雖然沒有了罪責三,但是光憑前兩條罪責,楊憐殤她也在劫難逃。
聽了李嬤嬤的話楊憐殤感到萬分震驚,“太後,李嬤嬤說的話是何意思呀,太皇太後中毒和臣妾又有什麼關係,還有太後,臣妾這次出宮也不是什麼私自出宮,臣妾是經過了皇上的同意,臣妾纔敢出去的,太後您如果要是不相信,您可以去問問皇上,只要你們一問皇上就便知道臣妾究竟有沒有在說謊。”
“一派胡言。”太後大怒,“皇上他現在正在滿世界抓你呢,別以爲哀家不知道。”
“皇上駕到。”太後的話音剛落,便立刻有小太監唱報。
緊接着玄燁便走了進來,只是他此時此刻的面色非常難看,楊憐殤認識了他這麼久了,也見到過他不知道多少回生氣的樣子,但是卻從來都沒見過像今天這麼生氣的樣子,這已經不單單是生氣了,而是帶着一股冷酷的殺意。

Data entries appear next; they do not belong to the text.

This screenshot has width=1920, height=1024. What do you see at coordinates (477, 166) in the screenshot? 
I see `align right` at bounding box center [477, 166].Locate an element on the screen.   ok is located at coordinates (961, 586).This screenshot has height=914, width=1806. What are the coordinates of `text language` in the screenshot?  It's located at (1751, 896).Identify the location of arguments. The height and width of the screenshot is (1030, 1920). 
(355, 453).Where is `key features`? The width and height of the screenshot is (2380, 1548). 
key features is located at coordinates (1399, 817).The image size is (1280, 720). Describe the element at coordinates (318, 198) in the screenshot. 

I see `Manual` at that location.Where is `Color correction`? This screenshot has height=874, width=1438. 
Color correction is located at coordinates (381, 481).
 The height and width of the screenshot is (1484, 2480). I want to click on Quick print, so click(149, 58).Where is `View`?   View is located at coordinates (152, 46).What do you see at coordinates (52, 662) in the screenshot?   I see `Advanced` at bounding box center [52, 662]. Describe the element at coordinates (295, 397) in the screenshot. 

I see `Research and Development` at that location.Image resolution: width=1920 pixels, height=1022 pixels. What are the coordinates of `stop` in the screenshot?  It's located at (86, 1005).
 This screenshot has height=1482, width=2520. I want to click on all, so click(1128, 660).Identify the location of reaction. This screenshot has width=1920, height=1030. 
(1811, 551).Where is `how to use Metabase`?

“兒臣參見太後。”不管是什麼時候晚輩見了長輩,位分低的見了位分高的,奴才見了主子,都得行禮,這就是宮裏面鐵一樣的規矩,尤其玄燁還是皇上,更得以身作則,玄燁向太後行完禮之後,各個宮裏的妃子,奴才們則又給玄燁行禮,這也是規矩。
“皇帝,你都聽到了吧,事到如今了,你的這個德妃依然還是牙尖嘴利,對她做過的事情概不認賬。”
“哀家本來想過給她一個機會,可是現在……”聲音變得越來越威嚴,尾音裏帶着一股弄弄的即將要報仇雪恨的興奮感,“來人吶,將馮……”
太後的話還沒有說出就被玄燁給打斷,“太後,德妃畢竟是朕的女人,她犯了錯也必須得由朕來親自處罰。”
這一次玄燁真的爲了楊憐殤第一次忤逆了太後的意思,太後咬碎了銀牙,雖然沒好氣,但她還是硬生生的脫下了這口惡氣,沒辦法,誰讓人家是皇上呢,雖然她是太後不假,但是畢竟不是皇上的生母,說白了吧,人家認她是太後,她就是太後,但是人家要是不認她是太後,那麼她就什麼都不是。
玄燁站了起來,走到了楊憐殤的身邊,居高臨下的看着她,“朕問你,你當初真的爲了活命,所以就下毒加害了朕的皇嫲嫲嗎?後來皇嫲嫲的病有所好轉,你怕你的事情敗露,所以你就又一次下毒想要加害她是嗎?”
楊憐殤抬起了頭,用一雙不敢相信的眼睛看着他,“這些都是誰告訴您的。”
“朕讓你回答朕的問題。”玄燁的聲音當中帶着一股怒火。
“我沒有。”楊憐殤淡淡的垂下了眸子,言語當中透着一股失望。
“皇帝。”太後憤怒的站了起來,“這就是你給哀家的交代嗎?哀家知道你很喜歡德妃,她又給你生了四阿哥,你捨不得殺她,但是,你可別忘了你的皇嫲嫲此時此刻還躺在牀上,也不知道她還能支撐多久。你別忘了你皇嫲嫲小時候是怎麼對你的。”